--- START TEXT SECTION ---

Text is an abstraction; an interpretation of some particular sequence of byte values. It depends - fundamentally and unavoidably - on an encoding. Because this isn't a blog, I'll spare you the history lesson here, but suffice to say that Java's char type does not simply store a character of text. It stores an unsigned two-byte value, which may represent a character of text. Because there are more characters of text in Unicode than two bytes can represent, sometimes two adjacent chars in an array are required to represent a character of text. (And, of course, there is probably code out there that abuses the char type simply because someone wanted an unsigned equivalent of short. I may even have written some myself. That era is a blur for me.)
Anyway, the point is: using .readChar() is going to read two bytes from your file, and store them into a char within your char[], and the corresponding numeric value is not going to be anything like the one you wanted - unless your file happens to be encoded using the same encoding that Java uses natively, called UTF-16.
You cannot properly read and interpret the file without knowing the file encoding. Full stop. You can at best delude yourself into believing that you can read it. You also cannot have "random access" to a text file - i.e., indexing according to a number of characters of text - unless the encoding in question is constant width. (Otherwise, of course, you can't just calculate the distance-in-bytes into the file where a given character of text is; it depends on how many bytes the previous characters took up, which depends on which characters they are.) Many text encodings are not constant width. One of the most popular, which frankly is the sane default recommendation for most tasks these days, is not. In which case you are simply out of luck for the problem you describe.
At any rate, once you know the encoding of your file, the expected way to retrieve a character of text from a file in Java is to use one of the Reader classes, such as InputStreamReader:
An InputStreamReader is a bridge from byte streams to character streams: It reads bytes and decodes them into characters using a specified charset. The charset that it uses may be specified by name or may be given explicitly, or the platform's default charset may be accepted.
(Here, charset simply means an instance of the class that Java uses to represent text encodings.)

--- END TEXT SECTION ---

→ **REQUIRED TASK 1**:
In the passage on reading text files in Java, what is the encoding that Java uses natively?
→ **REQUIRED TASK 2**:
Extend the passage on reading text files in Java, picking up right after its last sentence.

--- START DATASET ROWS ---

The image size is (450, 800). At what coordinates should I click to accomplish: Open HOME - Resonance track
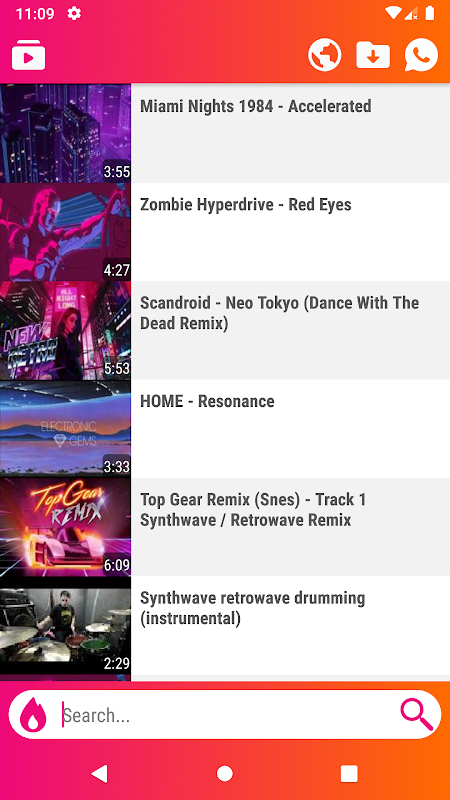coord(225,429)
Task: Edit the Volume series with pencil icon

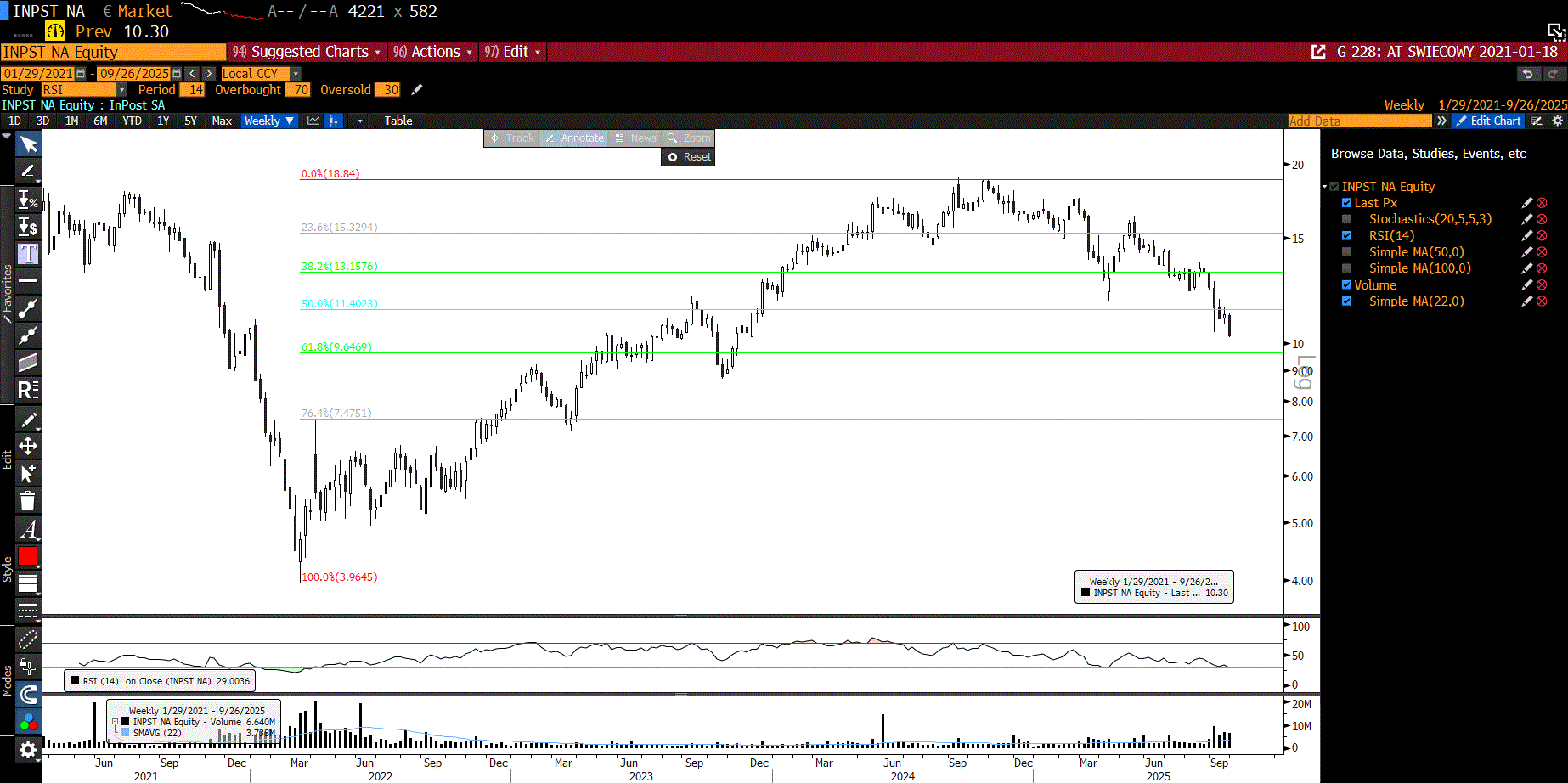Action: 1526,285
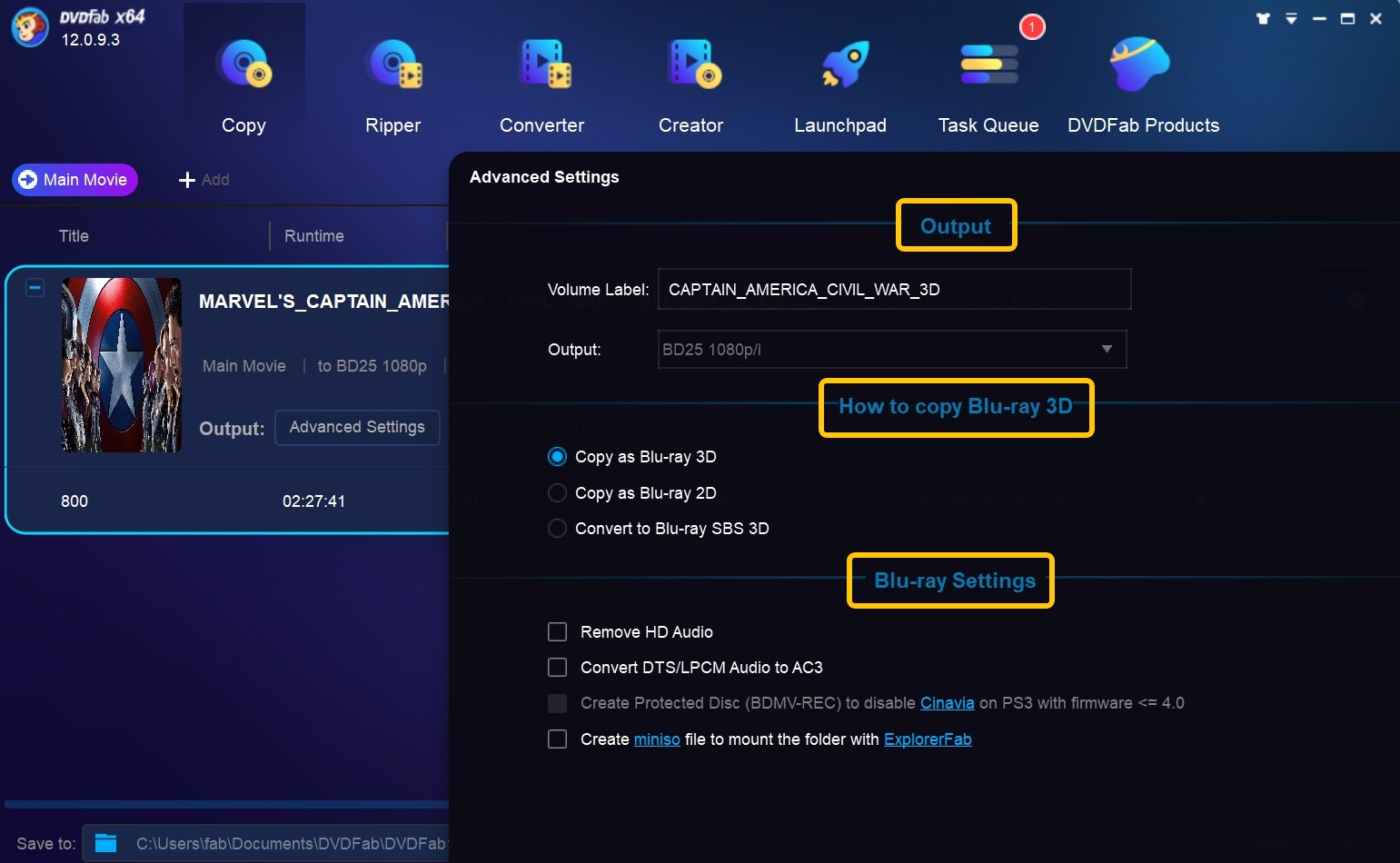Click the Captain America movie thumbnail
This screenshot has height=863, width=1400.
coord(122,365)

--- END DATASET ROWS ---

→ **RIGHT ANSWER 1**:
UTF-16

→ **RIGHT ANSWER 2**:
You may be able to fudge your problem description a little bit: seek to a byte offset, and then grab the text characters starting at that offset. However, there is no guarantee that the "text characters starting at that offset" make any sense, or in fact can be decoded at all. If the offset happens to be in the middle of a multi-byte encoding for a character, the remaining part isn't necessarily valid encoded text.
char is 16 bits, i.e. 2 bytes.
seek seeks to a byte boundary.
If the file contains chars then they are at even offsets: 0, 2, 4...
The expression (2*(N-1))+i) is even iff i is even; if odd, you are sure to land in the middle of a char, and thus read garbage.
i starts at zero, but you increment by 1, i.e., half a character.
Your seek argument should probably be (2*(N-1+i)).
Alternative explanation: your file does not contain chars at all; for example, you created an ASCII file in which a character is a single byte.
In that case, the error is attempting to read ASCII (an obsolete character encoding) with a readChar function.
But if the file contains ASCII, the purpose of multiplying by 2 in the seek argument is obscure. It apparently serves no useful purpose.
I changed the encoding of the file to UTF-16 and modified the programe in order to display the right indexes, those that represents the beginning of each word, now it works fine, Thank you guys.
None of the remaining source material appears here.